Creating sample collection kits involves adding the media that stores the sample to test tubes for specimen preservation, then adding the tube to a bio bag with cotton-tipped sample collection applicators.

The UArizona Health Sciences Biorepository developed the ability within just a few days, and spent the weekend producing 1,600 sample collection kits so people can be tested for the virus to help identify the spread and true community impact of the pandemic disease.

David Harris, PhD, MS, professor of immunobiology and director of the Biorepository, joined five other volunteers from his biorepository team for 35 hours this weekend to produce an initial 1,600 kits. Working the weekend was a sacrifice they willingly made to offset a shortage of kits and help the community understand the impact and reach of the virus here, he said.

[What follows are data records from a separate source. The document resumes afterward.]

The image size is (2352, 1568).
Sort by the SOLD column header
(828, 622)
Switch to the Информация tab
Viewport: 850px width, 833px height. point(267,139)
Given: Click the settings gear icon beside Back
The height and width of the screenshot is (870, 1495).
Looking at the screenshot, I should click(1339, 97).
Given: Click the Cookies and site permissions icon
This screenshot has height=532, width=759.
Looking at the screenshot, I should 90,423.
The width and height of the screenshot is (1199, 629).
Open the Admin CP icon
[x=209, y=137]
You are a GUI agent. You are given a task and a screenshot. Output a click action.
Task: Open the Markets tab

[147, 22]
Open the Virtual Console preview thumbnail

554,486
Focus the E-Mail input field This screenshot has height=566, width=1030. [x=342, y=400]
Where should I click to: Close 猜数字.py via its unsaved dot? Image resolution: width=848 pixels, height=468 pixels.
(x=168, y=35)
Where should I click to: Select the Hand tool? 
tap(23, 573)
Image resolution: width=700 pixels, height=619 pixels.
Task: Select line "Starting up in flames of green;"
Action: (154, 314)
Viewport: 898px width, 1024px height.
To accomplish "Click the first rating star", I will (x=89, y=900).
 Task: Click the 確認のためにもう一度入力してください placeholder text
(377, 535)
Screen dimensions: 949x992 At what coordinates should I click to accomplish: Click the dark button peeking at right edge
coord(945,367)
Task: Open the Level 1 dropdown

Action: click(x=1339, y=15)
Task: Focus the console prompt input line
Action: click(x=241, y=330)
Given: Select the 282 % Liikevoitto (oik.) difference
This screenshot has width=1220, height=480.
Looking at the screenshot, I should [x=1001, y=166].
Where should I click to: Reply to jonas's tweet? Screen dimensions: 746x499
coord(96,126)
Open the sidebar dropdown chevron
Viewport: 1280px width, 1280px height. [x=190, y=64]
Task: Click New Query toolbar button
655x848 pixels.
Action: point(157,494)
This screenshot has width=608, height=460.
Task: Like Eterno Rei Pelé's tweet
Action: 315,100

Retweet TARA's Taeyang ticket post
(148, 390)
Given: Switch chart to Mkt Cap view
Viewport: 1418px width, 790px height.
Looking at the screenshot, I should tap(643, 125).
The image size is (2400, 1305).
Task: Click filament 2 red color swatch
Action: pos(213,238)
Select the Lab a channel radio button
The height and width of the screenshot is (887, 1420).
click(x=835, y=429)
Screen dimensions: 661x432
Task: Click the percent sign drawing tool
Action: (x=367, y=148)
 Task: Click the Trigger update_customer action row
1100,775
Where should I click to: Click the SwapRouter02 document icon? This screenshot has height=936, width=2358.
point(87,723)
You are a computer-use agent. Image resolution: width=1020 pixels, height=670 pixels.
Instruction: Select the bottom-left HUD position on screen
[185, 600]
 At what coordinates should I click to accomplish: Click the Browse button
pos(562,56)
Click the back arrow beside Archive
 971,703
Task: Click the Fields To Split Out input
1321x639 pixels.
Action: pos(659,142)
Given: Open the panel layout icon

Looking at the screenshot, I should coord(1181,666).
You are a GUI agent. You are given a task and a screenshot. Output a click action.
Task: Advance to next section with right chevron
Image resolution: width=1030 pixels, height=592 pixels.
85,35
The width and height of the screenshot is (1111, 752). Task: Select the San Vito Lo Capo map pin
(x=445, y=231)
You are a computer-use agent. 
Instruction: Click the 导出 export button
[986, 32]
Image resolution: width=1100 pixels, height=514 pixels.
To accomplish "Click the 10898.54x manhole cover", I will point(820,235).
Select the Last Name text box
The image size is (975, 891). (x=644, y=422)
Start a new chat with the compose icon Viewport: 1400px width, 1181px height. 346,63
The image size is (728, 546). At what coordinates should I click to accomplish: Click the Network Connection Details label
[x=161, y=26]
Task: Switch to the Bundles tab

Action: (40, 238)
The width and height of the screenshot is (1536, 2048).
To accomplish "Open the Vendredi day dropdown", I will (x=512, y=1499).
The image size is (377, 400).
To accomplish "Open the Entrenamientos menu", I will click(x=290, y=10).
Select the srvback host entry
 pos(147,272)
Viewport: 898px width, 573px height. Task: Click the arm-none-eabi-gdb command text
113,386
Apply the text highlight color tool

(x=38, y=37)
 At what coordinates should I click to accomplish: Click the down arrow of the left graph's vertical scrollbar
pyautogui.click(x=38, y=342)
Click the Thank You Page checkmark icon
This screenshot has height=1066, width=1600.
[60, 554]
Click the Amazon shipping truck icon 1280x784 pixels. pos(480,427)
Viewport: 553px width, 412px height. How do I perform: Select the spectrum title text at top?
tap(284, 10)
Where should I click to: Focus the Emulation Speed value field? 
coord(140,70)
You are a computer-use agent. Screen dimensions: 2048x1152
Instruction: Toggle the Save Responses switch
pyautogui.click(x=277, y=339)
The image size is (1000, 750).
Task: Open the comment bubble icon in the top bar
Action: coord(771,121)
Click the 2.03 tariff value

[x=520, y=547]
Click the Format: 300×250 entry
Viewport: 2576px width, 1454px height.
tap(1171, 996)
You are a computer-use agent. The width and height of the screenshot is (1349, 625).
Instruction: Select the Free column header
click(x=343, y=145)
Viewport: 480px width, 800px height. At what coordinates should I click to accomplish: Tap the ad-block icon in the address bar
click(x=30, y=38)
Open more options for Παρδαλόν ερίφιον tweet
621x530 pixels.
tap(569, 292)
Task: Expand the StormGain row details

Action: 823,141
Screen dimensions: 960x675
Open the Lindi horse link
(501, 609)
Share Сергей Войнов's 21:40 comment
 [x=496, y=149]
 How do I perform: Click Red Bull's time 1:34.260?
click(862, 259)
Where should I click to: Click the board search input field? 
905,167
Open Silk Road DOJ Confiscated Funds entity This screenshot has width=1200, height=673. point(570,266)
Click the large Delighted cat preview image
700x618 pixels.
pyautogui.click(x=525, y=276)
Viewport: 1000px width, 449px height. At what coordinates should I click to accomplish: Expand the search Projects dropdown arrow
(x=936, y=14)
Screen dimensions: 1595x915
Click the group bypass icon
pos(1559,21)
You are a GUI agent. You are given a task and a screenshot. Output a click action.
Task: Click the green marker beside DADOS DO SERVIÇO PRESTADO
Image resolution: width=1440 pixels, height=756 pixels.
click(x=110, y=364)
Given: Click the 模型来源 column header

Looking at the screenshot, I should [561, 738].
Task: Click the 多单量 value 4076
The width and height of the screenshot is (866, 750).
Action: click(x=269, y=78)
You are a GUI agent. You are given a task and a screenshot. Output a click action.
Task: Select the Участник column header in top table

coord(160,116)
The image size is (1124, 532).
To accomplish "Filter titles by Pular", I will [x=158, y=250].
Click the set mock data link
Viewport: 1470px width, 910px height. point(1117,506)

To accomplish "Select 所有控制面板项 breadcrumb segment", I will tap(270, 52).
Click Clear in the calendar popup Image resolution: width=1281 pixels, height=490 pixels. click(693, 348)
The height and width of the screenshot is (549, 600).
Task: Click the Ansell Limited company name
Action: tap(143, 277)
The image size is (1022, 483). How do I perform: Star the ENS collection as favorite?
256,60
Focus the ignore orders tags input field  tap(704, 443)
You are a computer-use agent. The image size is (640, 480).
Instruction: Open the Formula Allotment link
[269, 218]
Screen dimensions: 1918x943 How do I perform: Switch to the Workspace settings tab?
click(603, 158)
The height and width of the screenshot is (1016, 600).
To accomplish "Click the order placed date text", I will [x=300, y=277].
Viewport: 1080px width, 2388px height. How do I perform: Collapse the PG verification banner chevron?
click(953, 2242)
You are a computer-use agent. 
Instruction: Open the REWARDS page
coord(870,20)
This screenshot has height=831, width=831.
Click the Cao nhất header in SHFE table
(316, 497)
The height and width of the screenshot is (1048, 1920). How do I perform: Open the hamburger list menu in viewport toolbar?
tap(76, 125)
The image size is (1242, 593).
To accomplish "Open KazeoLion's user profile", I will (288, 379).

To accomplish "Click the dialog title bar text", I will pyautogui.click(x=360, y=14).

“It wasn’t anything that we had to twist their arm to do, they were very willing to do it, they were asking,” Dr. Harris said. “That shows the excitement about the process and the commitment of doing something that has a real-life application.”

"It wouldn't be possible without volunteers' willingness to participate," Dr. Harris said.

The new kits are being distributed to University of Arizona Campus Health, throughout Southern Arizona to the Pima County Health Department, Banner – University Medical Center, and Carondelet Health Network, and in Northern Arizona to the Coconino County Health Department.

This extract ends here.